Following the middle school students' experimental setup, the Antarctic researchers — Al Baker and Philip Spindler — planted their own meter-stick to measure sun shadows and calculate the sun’s angle relative to Earth. In December — at the solstice — the students and Antarctic scientists compared notes on their sun shadows via a satellite call.

In general, Olander says, shadow lengths were longer at the South Pole than in New Mexico, but as the angle of the sun decreased with the approach of the winter solstice, the lengths of shadows at all locations increased, supporting the students' hypothesis.

After the winter solstice, both teams continued collecting measurements through the spring and summer. But the collaboration didn’t stop there: As news of the project spread with the help of U.S. Geological Survey collaborators and Haste’s blog updates on the International Polar Year’s Web site, more international partners got involved. They began submitting their own sun shadow data for the spring equinox from many more far-flung places, including China, Egypt, Norway and Russia, as well as locations across the United States, from Wisconsin to Colorado to California. The scientists who have participated in the experiment “have been absolutely fabulous,” Haste says.

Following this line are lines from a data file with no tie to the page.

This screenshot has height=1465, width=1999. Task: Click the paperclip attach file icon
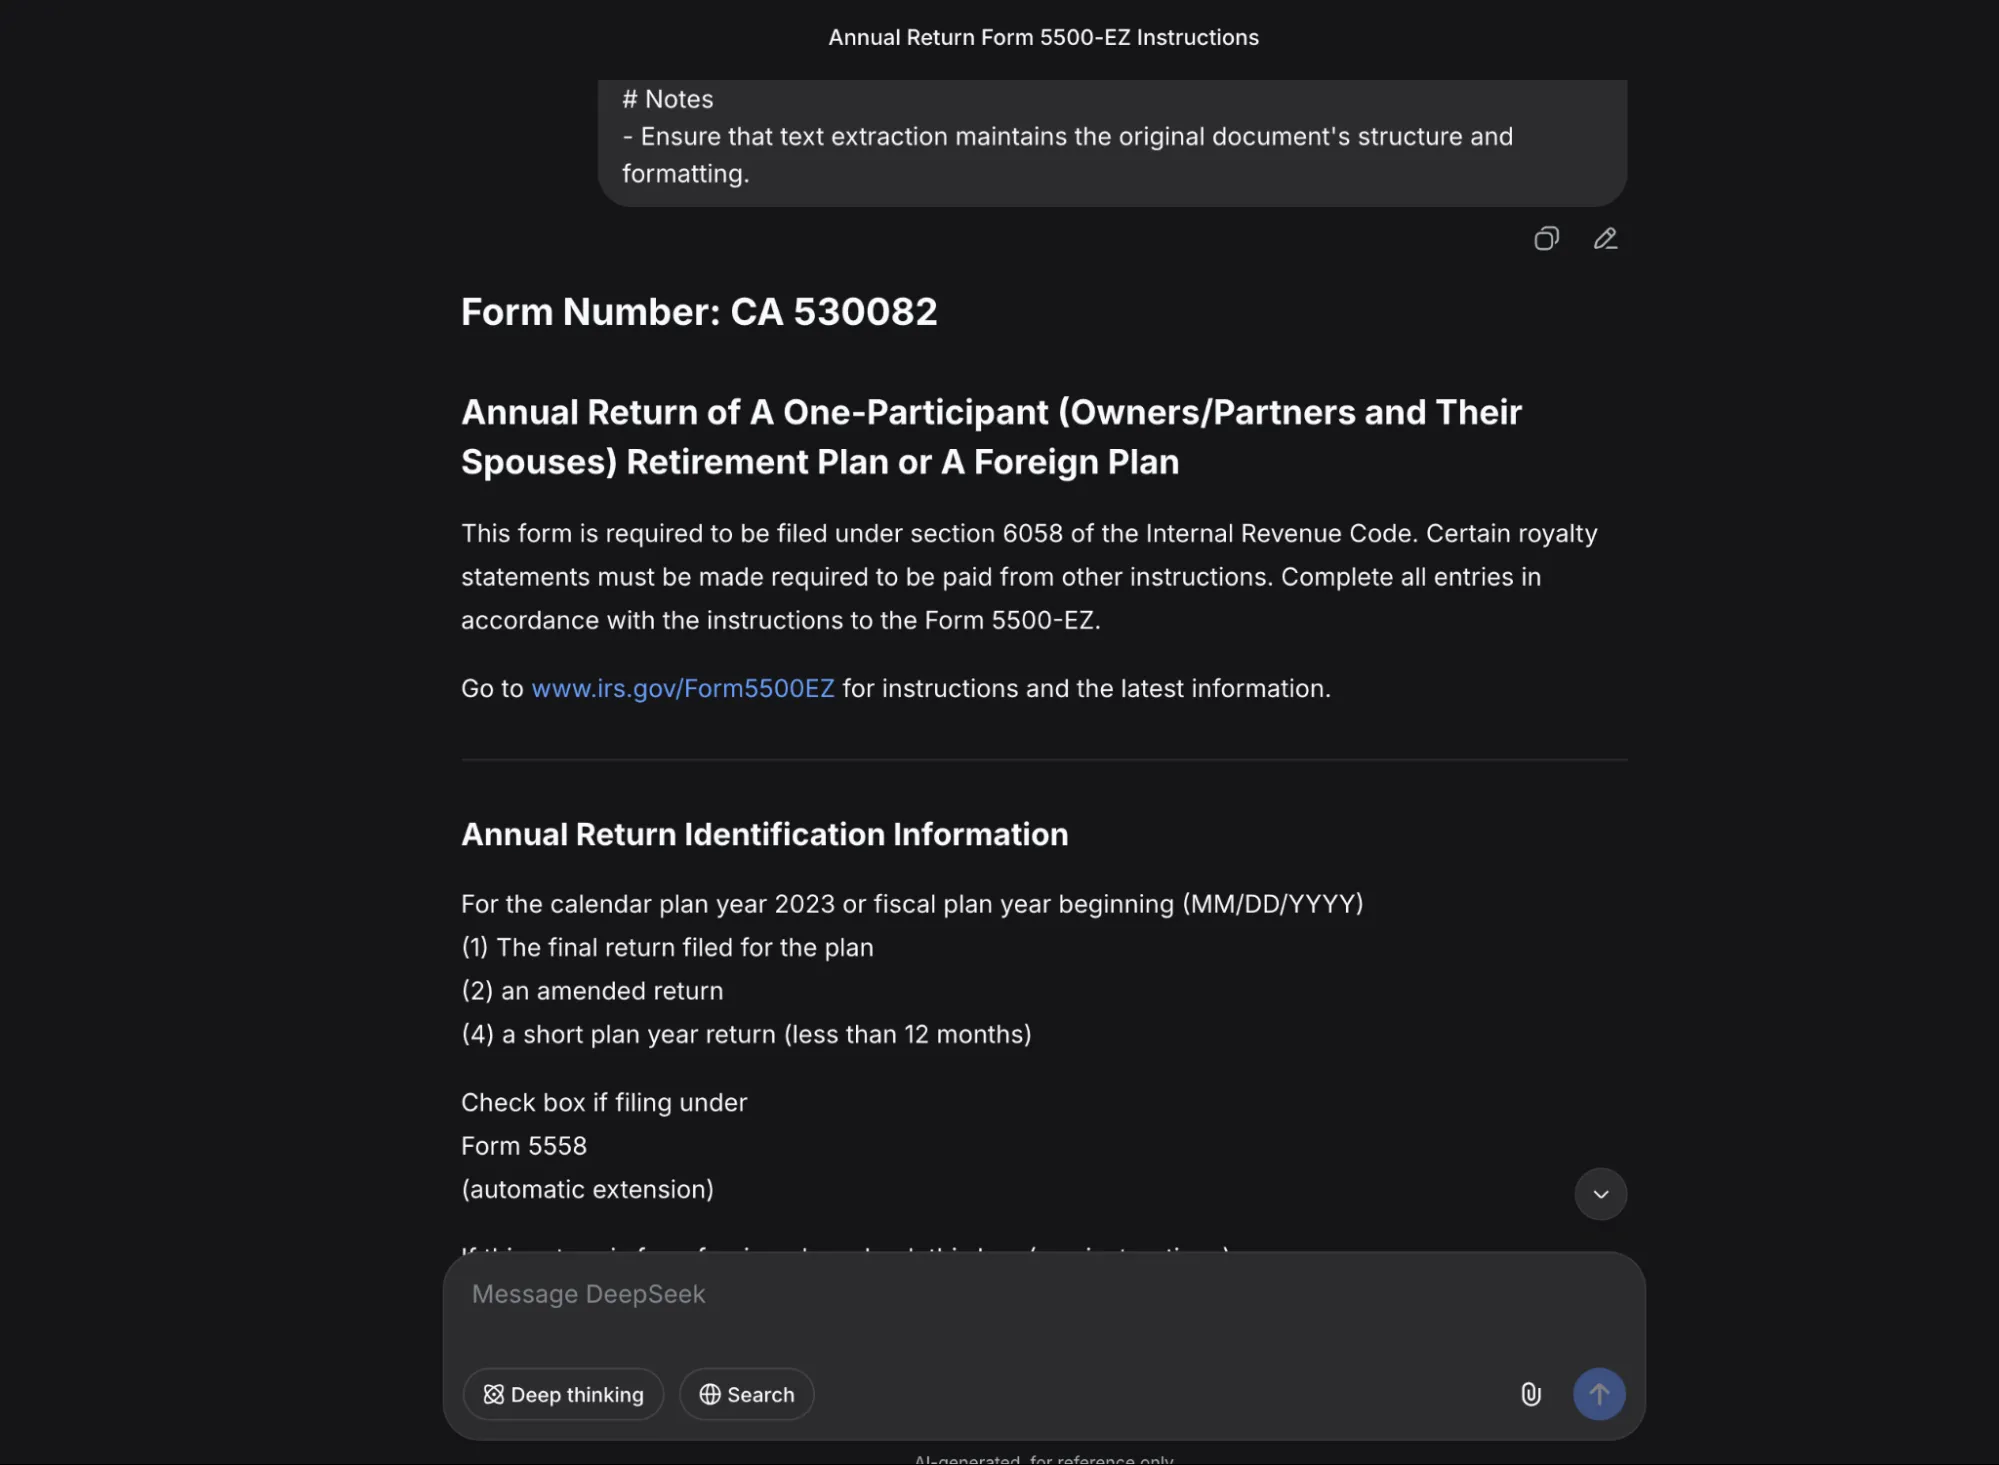[1530, 1394]
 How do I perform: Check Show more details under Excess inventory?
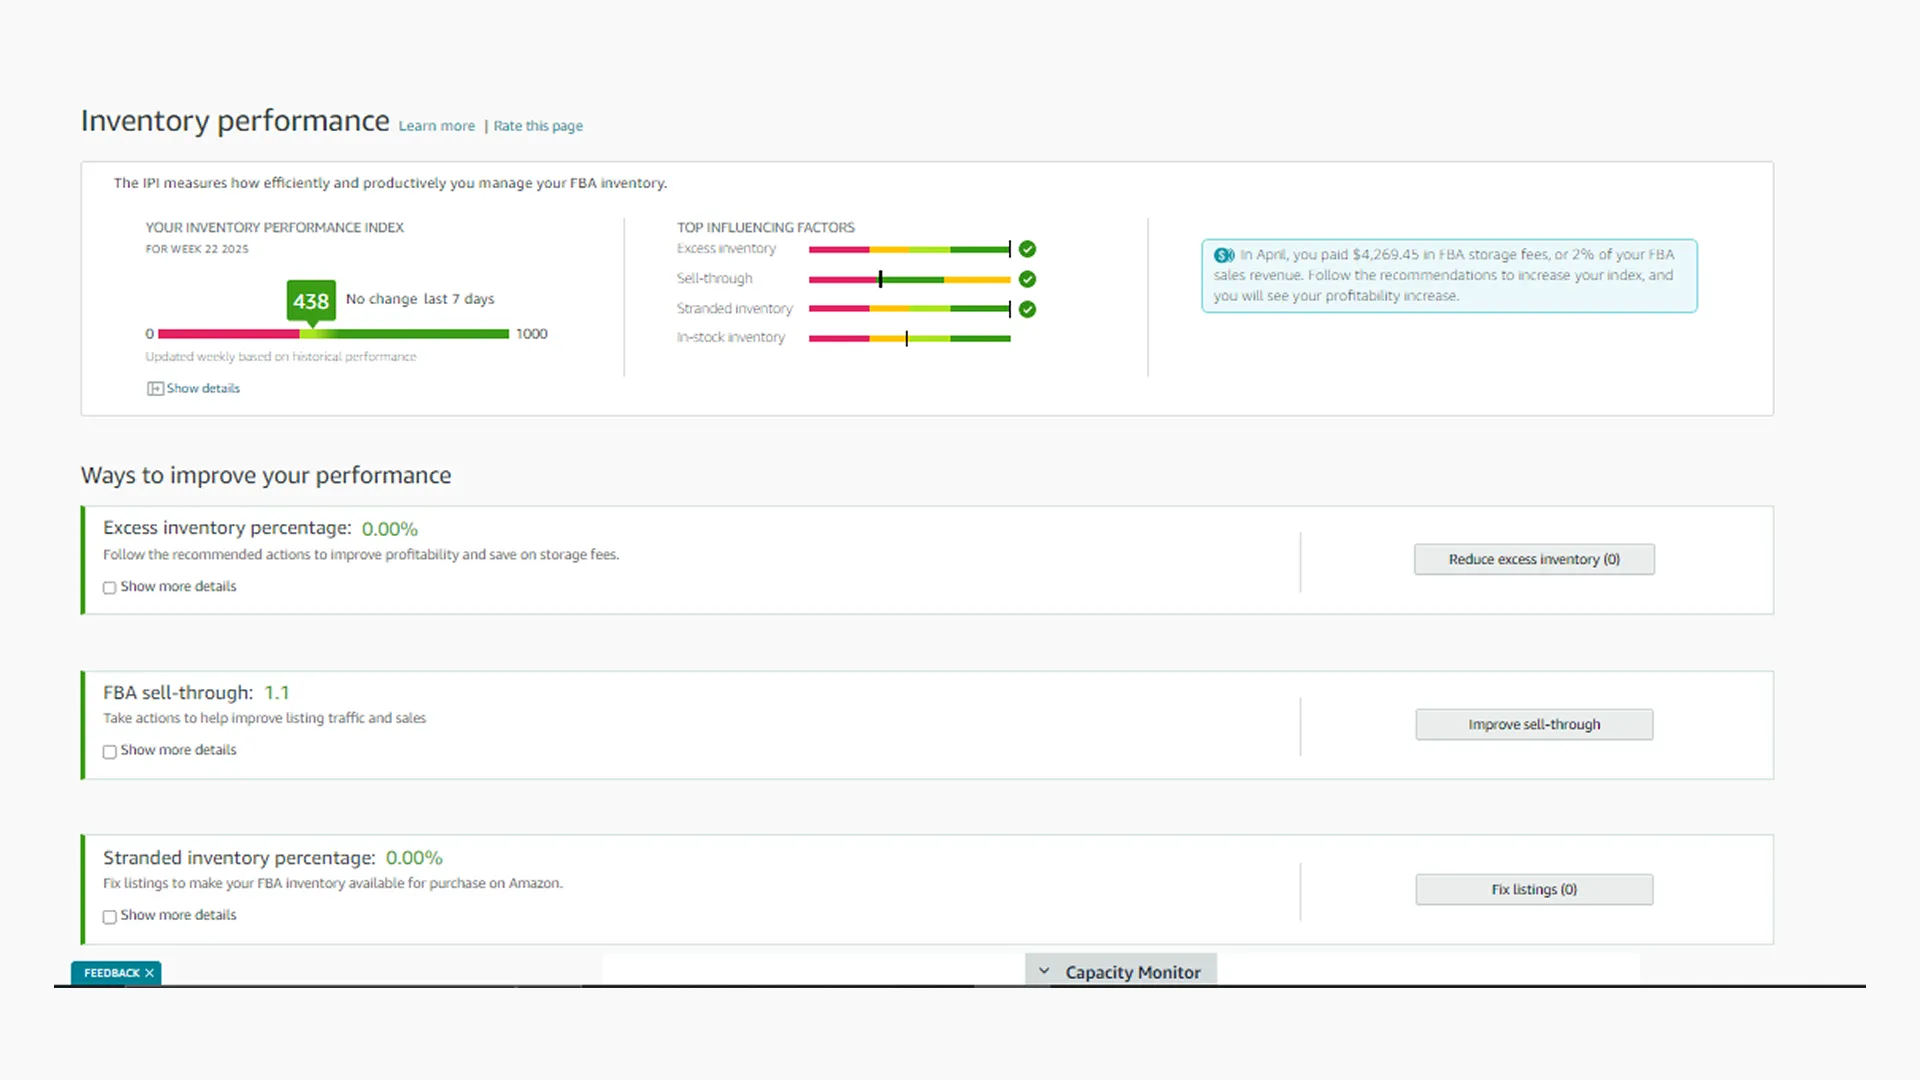(110, 588)

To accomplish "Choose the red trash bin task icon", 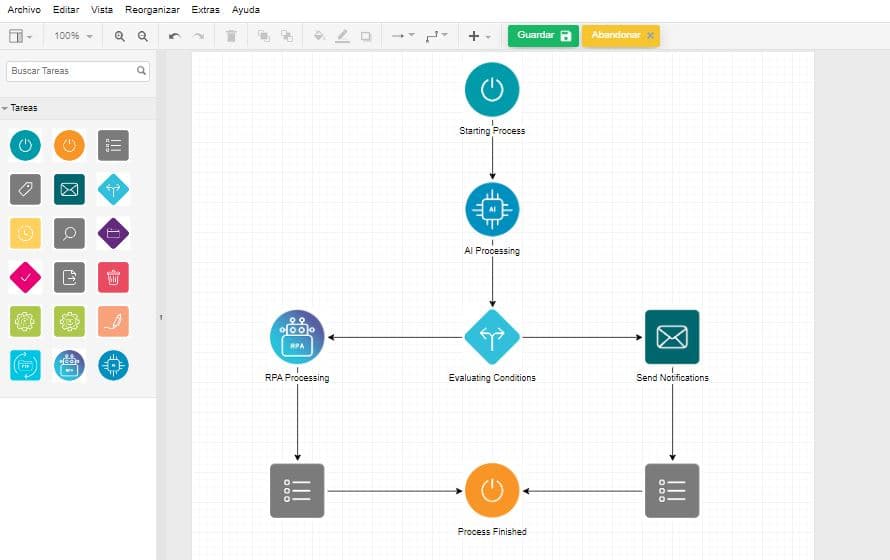I will 113,277.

Based on their winter solstice measurements, the New Mexico students made predictions for the spring measurements, and then compared them with the actual data. It may not be a cure for cancer, Haste commented on her IPY blog, but the collaborative project was a great learning experience for the students: One student was surprised to discover that the few degrees of latitude difference between Russia and Norway produce such a great difference in shadow length. The data from Egypt prompted another student, Haste noted, to think about the history of mathematics.

Meanwhile, more than a year after embarking on the project, Olander stood next to his poster in the Moscone Center, patiently fielding questions from the crowd gathered around him. “Science and math are my favorite subjects,” Olander said — and he was quickly learning not only the process of science, but also how to present research, from turning in an abstract to schmoozing with conference attendees. He was using the poster session, he said, to draw new collaborators into the project. “I’ve been picking up people throughout the day.”

But the experience wasn’t just about work, he added. “I’m enjoying myself.”